Data Engineer

San Francisco
Member of Technical Staff
Data quality and quantity can make or break any machine learning application. Here at OpenAI we are looking for a data engineer to lead dataset creation, curation, and management for a wide variety of applied and research projects. You’ll be an integral part of a team of software and machine learning engineers and research scientists working on some of the most cutting-edge AI projects in the field.

You will:

    • Work with large and complex raw data sets from project start to finish
    • Develop and apply machine learning-based cleaning and curation techniques, innovating and pushing the boundaries of existing methods
    • Create, curate and sculpt new data sets and develop better systems for doing so
    • Develop and scale data architecture for your team and others
    • Design and build end to end data systems that can be scaled across the company
    • Work closely with ML Engineers, Software Engineers and Researchers on a daily basis

You’ll be a good fit for this role if you are:

    • Results-driven and enjoy working closely with a team
    • Comfortable and excited by working in large, distributed systems
    • Excited to develop and apply new and existing techniques
    • Familiar with the basics of machine learning
    • Engaged by OpenAI’s mission of building safe and beneficial artificial general intelligence.


    • Health, dental, and vision coverage for you and your family
    • Unlimited paid time off and generous parental leave
    • Lunch and dinner each day
    • 401(k) plan
About OpenAI

OpenAI's mission is to build safe artificial general intelligence (AGI), and ensure AGI's benefits are as widely and evenly distributed as possible. We expect AI technologies to be hugely impactful in the short-term, but their impact will be outstripped by that of the first AGIs.

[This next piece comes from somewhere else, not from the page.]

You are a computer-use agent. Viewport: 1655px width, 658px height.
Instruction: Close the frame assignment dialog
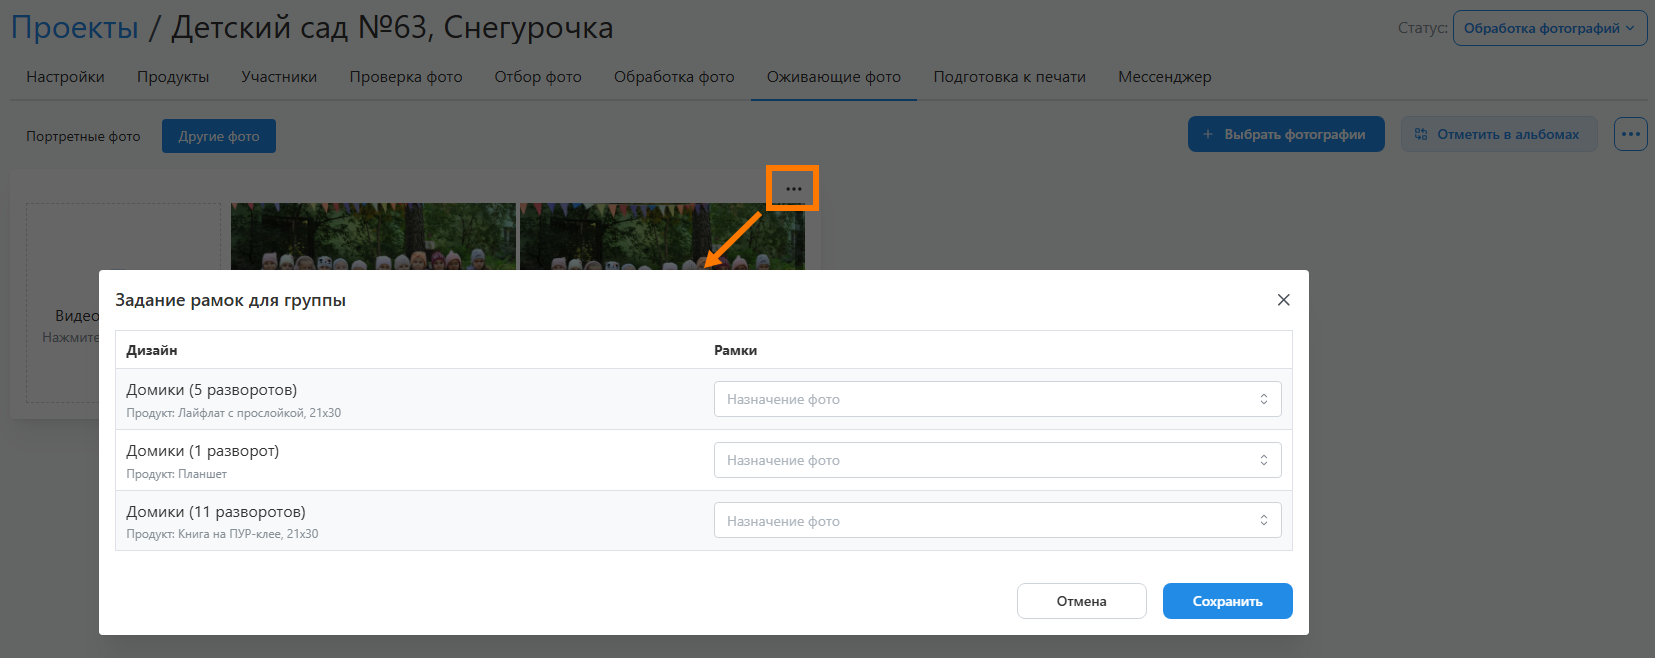(1283, 300)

We focus on long-term research, working on problems that require us to make fundamental advances in AI capabilities. By being at the forefront of the field, we can influence the conditions under which AGI is created. As Alan Kay said, "The best way to predict the future is to invent it."

We publish at top machine learning conferences, open-source software tools for accelerating AI research, and release blog posts to communicate our research. We will not keep information private for private benefit, but in the long term, we expect to create formal processes for keeping technologies private when there are safety concerns.